In extremen Fällen kann eine Depression zu Vernachlässigung des Kindes oder unangemessenem Verhalten führen.



„Diese Verhaltensweisen sind nicht ungewöhnlich - Depressionen bedeuten nicht nur großes Leid für die Eltern, sondern auch ein Risiko für das Kind“, bemerkte Elia Psouni, Mitautorin der Studie und außerordentliche Professorin für Entwicklungspsychologie.

Die anderen Mitautoren sind die Psychologen Hanne Linder und Johan Agebjörn.

In Schweden werden alle neuen Mütter auf Depressionen untersucht. Daten zeigen, dass etwa 10-12 Prozent der Frauen im ersten Jahr nach der Geburt depressiv werden.

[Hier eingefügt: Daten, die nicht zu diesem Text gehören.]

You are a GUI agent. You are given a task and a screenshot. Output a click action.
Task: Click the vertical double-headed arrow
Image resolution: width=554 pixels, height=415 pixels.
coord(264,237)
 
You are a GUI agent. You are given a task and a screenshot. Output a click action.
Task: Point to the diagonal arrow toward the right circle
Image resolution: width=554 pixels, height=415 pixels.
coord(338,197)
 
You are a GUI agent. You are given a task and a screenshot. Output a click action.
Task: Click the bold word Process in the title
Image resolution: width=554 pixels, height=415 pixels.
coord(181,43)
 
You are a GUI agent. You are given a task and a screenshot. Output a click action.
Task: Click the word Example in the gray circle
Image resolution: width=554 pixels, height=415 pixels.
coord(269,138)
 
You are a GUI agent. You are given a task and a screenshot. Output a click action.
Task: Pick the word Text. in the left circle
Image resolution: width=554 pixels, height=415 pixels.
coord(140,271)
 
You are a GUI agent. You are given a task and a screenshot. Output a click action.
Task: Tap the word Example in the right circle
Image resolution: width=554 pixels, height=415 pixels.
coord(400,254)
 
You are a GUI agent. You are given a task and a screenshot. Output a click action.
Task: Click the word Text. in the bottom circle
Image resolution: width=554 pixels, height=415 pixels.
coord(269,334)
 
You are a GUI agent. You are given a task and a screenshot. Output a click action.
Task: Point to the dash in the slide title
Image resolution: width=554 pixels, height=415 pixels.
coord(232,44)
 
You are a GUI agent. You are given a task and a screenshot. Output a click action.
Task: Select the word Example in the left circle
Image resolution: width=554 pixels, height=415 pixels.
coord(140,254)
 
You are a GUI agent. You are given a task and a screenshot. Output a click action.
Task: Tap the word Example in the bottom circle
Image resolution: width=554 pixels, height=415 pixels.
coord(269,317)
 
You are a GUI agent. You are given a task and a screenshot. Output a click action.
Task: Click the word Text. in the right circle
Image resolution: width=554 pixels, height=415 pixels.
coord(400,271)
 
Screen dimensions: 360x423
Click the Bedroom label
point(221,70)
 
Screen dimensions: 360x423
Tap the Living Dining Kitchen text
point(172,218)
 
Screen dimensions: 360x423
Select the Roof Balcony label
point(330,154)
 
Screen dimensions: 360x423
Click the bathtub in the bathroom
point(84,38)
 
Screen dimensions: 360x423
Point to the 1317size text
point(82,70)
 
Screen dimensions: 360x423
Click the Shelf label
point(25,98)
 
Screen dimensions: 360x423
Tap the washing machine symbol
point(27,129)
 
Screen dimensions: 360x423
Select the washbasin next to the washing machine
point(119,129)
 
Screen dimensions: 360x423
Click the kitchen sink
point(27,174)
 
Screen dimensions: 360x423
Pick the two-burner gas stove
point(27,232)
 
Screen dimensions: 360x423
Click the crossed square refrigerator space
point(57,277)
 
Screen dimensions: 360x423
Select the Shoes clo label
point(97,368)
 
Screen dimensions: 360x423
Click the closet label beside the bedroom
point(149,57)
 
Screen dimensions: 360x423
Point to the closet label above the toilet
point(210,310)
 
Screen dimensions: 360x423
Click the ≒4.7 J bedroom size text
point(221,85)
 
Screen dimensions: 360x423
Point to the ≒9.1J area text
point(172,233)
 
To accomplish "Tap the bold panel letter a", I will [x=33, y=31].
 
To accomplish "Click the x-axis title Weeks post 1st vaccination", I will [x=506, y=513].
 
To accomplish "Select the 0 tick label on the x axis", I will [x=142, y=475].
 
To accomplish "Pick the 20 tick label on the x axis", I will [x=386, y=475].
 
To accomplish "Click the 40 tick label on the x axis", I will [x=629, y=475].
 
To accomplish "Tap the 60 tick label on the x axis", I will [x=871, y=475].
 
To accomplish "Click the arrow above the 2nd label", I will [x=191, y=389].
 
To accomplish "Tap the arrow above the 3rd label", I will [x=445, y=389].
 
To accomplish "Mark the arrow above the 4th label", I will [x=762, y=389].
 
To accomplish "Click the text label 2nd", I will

Väter werden jedoch nicht überprüft. Frühere internationale Studien deuten jedoch darauf hin, dass die Zahl der depressiven Väter etwas mehr als acht Prozent beträgt.

Die Untersuchung von 447 neuen Vätern hat gezeigt, dass die derzeitige Methode zur Erkennung von Depressionen mithilfe der Edinburgh Postnatal Depression Scale (EPDS) viele depressive Symptome nicht erkennt.

„Dies bedeutet, dass die aktuellen Statistiken möglicherweise nicht die ganze Wahrheit sagen, wenn es um Depressionen bei neuen Vätern geht“, sagt Elia Psouni.

Warum habe ich von meinem Schwarm geträumt?

'Die Screening-Methode erfasst keine Symptome, die bei Männern besonders häufig sind, wie Reizungen, Unruhe, geringe Stresstoleranz und mangelnde Selbstkontrolle.'

Überraschenderweise dachte ein Drittel der depressiven Väter in der Studie daran, sich selbst zu verletzen. Aber nur sehr wenige hatten Kontakt zu ihrem Gesundheitssystem.

Daten zeigen, dass über 80% der Personen, die als mittelschwer bis schwer depressiv eingestuft wurden, ihre Schmerzen mit niemandem geteilt hatten. Obwohl dies schwer zu wissen ist, wird angenommen, dass die entsprechende Zahl für junge Mütter zwischen 20 und 50 Prozent liegt.

„Menschen zu sagen, dass Sie sich depressiv fühlen, ist tabu. Als neuer Elternteil wird von Ihnen erwartet, dass Sie glücklich sind. Darüber hinaus haben frühere Untersuchungen gezeigt, dass Männer häufig nur ungern Hilfe bei psychischen Problemen, insbesondere bei Depressionen, suchen. Daher ist es zweifelhaft, dass sie ihr Leiden einer Kinderkrankenschwester offenbaren würden “, sagt Elia Psouni.

Für die Studie wurde ein neuer Fragebogen entwickelt, von dem Forscher glauben, dass er zu besseren Screening-Methoden für alle Väter führen könnte. Die von ihnen entwickelte Methode, bei der Fragen aus EPDS und GMDS (Gotland Male Depression Scale) kombiniert werden, scheint gut geeignet zu sein, um Väter mit mehreren depressiven Symptomen zu identifizieren.

In Bezug auf das Screening auf Depressionen bei neuen Vätern ist Psouni der Ansicht, dass der zu berücksichtigende Zeitraum länger sein sollte als die 12 Monate, die derzeit in Studien an neuen Müttern angewendet werden.

„Bei Vätern kommt es bereits am Ende des ersten Jahres häufig zu Depressionen, was möglicherweise darauf zurückzuführen ist, dass sie selten Hilfe erhalten, aber es kann auch andere Erklärungen geben.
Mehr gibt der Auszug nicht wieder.